にじさんじ・弦月藤士郎が体現する“多様な在り方” 活動の節々から読み取れる「自分らしさを大切に」というメッセージ
大人しげな印象とは違った配信 音楽センスとノリの良さで生み出す名シーンや名企画
弦月藤士郎の配信を見てみるとすこし高めなトーンの声や話し方から大人しげな印象を持たれがちかもしれない。実際の弦月はといえば、座右の銘に「ネタに本気で」とあるようにたびたび見せる茶目っ気やひょうきんな姿でリスナーを沸かせることもしばしばある人物だ。
配信ごとの言動や配信していない時間帯での行動を逐一ピックアップするとキリがないため割愛するが、興が乗りだしてからの悪ノリはキレキレで、とくに同期の長尾・甲斐田らとともに配信をする際は茶目っ気のある姿を見せることが多い。丁寧に話しながら、ときに思いもよらぬ単語を発していく…人は見かけによらないということだ。
また、弦月は音楽にまつわる高いスキルを備えており、にじさんじ内の作詞・作曲・ミキシングといったいわゆるクリエイティブな才覚で存在感を放ってきた。
デビューと同時に発表した「VΔLZ」のオリジナル楽曲「浮世の演舞」で作詞・作曲・ミキシングを担当したことを皮切りに、鷹宮リオン、葉加瀬冬雪、フレン・E・ルスタリオらによるユニット・▽▲TRiNITY▲▽のオリジナル楽曲「L♡ファンファーレ」や、のちにこじらせハラスメントとして活動する緑仙、相羽ういはらのオリジナル楽曲では作曲やサウンドプロデュースを務めてきた。
それだけでなく、自身を含むにじさんじライバーの歌ってみた動画で使用する空オケ(カラオケ)音源や、雑談配信で使用するオリジナルBGM制作など、にじさんじライバーの音楽活動でさまざまに貢献をしてきたのだ。
作詞・作曲・ミキシングにくわえて、ピアノ(キーボード)、ドラム、ギター、ヴァイオリン、トランペット、チェロとこれまでに多くの楽器を演奏したことのある楽器はかなり多い。
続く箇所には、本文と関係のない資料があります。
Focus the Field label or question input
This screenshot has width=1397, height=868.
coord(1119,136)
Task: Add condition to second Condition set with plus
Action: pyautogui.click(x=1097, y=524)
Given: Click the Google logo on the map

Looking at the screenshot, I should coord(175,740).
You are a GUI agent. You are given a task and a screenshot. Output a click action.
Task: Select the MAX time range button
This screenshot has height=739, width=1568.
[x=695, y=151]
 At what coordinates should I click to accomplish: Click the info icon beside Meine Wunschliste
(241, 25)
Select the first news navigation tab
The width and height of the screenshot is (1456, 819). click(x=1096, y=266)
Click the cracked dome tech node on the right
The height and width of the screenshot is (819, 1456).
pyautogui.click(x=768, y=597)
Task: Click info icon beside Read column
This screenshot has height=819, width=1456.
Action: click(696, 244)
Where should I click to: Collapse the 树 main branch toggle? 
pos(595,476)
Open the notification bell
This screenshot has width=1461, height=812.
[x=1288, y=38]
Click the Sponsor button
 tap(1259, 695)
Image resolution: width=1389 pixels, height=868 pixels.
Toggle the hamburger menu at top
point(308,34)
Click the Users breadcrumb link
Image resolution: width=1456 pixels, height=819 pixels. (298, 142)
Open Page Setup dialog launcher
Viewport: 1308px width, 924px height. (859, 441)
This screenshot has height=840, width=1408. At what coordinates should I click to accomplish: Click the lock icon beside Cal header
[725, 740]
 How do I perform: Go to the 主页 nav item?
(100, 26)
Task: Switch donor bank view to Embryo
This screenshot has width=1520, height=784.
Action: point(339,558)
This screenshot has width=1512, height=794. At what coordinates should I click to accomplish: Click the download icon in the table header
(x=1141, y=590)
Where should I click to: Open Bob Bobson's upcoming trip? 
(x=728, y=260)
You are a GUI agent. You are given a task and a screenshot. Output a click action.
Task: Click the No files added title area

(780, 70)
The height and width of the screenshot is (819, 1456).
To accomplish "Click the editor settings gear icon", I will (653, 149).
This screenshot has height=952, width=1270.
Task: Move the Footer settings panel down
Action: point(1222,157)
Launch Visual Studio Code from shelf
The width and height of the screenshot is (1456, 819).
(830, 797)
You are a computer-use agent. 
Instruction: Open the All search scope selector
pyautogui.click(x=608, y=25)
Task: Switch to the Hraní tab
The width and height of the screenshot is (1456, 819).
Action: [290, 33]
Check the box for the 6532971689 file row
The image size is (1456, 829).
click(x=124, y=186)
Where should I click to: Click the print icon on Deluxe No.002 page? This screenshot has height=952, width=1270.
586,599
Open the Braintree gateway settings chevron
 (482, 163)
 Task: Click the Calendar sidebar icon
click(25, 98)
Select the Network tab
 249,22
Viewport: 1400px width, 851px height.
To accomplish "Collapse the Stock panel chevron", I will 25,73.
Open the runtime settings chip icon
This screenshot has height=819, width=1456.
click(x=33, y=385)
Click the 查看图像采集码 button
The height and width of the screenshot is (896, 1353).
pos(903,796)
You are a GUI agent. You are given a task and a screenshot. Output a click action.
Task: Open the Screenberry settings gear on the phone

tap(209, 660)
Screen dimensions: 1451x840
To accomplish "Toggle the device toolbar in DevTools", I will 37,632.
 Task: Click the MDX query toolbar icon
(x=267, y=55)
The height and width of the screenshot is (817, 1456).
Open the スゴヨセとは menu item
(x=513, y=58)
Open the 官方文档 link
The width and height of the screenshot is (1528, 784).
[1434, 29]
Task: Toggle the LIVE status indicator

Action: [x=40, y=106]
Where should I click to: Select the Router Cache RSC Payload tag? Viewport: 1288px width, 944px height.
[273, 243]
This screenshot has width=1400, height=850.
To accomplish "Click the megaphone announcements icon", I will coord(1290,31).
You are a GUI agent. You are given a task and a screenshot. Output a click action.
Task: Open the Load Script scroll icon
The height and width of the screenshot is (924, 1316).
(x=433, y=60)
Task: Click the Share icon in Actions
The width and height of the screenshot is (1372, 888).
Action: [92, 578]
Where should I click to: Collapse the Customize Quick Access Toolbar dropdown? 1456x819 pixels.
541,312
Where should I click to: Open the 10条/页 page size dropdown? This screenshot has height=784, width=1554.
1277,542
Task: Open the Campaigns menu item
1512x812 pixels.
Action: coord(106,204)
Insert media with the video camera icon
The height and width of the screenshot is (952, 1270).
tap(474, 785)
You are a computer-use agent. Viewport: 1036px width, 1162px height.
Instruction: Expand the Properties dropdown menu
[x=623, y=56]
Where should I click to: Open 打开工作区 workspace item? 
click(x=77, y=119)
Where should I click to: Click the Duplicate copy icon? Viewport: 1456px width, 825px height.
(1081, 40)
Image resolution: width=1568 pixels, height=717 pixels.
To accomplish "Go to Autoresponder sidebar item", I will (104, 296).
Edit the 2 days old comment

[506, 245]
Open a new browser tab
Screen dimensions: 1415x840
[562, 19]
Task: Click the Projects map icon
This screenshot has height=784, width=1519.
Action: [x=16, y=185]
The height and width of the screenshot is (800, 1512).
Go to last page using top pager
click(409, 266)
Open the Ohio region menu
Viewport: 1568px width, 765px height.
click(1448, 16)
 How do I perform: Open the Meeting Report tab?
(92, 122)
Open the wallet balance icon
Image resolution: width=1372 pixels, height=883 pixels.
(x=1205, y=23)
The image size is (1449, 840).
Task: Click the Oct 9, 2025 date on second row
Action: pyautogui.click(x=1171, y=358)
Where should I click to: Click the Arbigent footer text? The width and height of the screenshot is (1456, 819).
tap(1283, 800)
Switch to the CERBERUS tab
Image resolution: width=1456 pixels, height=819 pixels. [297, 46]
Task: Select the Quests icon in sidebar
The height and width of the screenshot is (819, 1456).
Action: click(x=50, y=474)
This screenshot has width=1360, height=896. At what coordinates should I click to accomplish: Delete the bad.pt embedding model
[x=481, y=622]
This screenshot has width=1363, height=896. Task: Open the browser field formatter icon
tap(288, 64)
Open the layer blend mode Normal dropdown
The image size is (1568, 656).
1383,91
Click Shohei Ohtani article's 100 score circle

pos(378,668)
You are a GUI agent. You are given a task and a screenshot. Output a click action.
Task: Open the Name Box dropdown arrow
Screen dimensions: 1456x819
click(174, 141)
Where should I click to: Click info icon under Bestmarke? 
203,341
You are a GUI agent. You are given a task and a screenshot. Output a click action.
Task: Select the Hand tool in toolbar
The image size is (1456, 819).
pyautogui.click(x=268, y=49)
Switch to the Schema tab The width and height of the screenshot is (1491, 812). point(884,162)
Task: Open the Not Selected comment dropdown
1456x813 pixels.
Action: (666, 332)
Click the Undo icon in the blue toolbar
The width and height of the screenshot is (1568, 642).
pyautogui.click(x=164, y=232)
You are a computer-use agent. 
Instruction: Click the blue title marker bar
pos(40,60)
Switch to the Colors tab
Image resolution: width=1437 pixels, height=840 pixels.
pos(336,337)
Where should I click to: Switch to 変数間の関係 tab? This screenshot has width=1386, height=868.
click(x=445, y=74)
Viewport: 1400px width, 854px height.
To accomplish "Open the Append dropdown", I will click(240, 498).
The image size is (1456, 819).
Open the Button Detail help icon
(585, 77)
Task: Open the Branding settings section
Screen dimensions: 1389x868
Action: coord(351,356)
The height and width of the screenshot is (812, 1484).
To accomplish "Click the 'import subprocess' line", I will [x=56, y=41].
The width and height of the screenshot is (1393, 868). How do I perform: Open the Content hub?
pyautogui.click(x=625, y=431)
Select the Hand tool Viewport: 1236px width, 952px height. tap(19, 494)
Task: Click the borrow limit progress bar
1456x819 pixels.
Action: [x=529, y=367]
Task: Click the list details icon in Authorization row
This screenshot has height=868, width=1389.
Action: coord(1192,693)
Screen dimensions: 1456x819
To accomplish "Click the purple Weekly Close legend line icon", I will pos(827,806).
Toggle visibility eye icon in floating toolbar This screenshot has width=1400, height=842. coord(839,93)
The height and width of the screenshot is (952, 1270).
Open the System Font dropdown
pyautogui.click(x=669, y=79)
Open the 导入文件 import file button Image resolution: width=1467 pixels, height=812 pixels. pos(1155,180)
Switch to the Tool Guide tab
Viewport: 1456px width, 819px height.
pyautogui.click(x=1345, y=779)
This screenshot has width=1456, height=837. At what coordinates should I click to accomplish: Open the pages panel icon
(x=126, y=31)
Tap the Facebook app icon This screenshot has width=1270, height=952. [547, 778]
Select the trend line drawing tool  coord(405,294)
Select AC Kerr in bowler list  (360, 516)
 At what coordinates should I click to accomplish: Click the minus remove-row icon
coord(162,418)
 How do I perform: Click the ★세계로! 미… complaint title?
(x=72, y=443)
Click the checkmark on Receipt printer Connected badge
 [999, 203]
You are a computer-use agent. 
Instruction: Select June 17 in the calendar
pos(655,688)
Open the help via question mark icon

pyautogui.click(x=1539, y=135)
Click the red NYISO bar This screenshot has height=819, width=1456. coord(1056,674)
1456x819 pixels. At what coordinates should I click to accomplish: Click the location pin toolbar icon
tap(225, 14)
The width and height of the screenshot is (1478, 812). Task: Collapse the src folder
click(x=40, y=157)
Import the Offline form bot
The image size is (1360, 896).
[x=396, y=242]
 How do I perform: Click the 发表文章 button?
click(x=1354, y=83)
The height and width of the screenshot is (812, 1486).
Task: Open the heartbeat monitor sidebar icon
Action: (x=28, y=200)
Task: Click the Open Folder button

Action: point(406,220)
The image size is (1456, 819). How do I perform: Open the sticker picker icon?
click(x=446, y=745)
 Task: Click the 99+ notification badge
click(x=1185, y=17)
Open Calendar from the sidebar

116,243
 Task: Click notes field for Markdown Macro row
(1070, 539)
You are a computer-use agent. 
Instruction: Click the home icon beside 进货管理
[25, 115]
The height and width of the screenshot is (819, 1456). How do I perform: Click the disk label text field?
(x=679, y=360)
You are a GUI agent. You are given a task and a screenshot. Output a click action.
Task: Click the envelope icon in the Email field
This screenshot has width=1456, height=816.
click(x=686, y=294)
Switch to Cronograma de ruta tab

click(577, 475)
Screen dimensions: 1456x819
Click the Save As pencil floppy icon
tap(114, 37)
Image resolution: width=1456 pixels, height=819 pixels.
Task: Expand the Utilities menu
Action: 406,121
多彩な楽器経験と茶目っ気ある一面が混ざりあった、“弦月らしさ”を存分に感じられる名配信といえばリコーダー演奏配信が挙げられる。
デビュー直後の2020年5月末、「リコーダー大好き人間なんだけどリコーダー吹く枠とったら来てくれる・・・?」とSNSで発言し、実際に配信でリコーダーの演奏を披露したのだ。
そこで見せた演奏力は、リアルタイムで視聴したリスナーだけでなく、その後に制作された切り抜き動画を通してより多くのリスナーらを驚かせることになった。現在でも「弦月の面白配信といえば?」という話題になれば筆頭に上がってくるであろう配信である。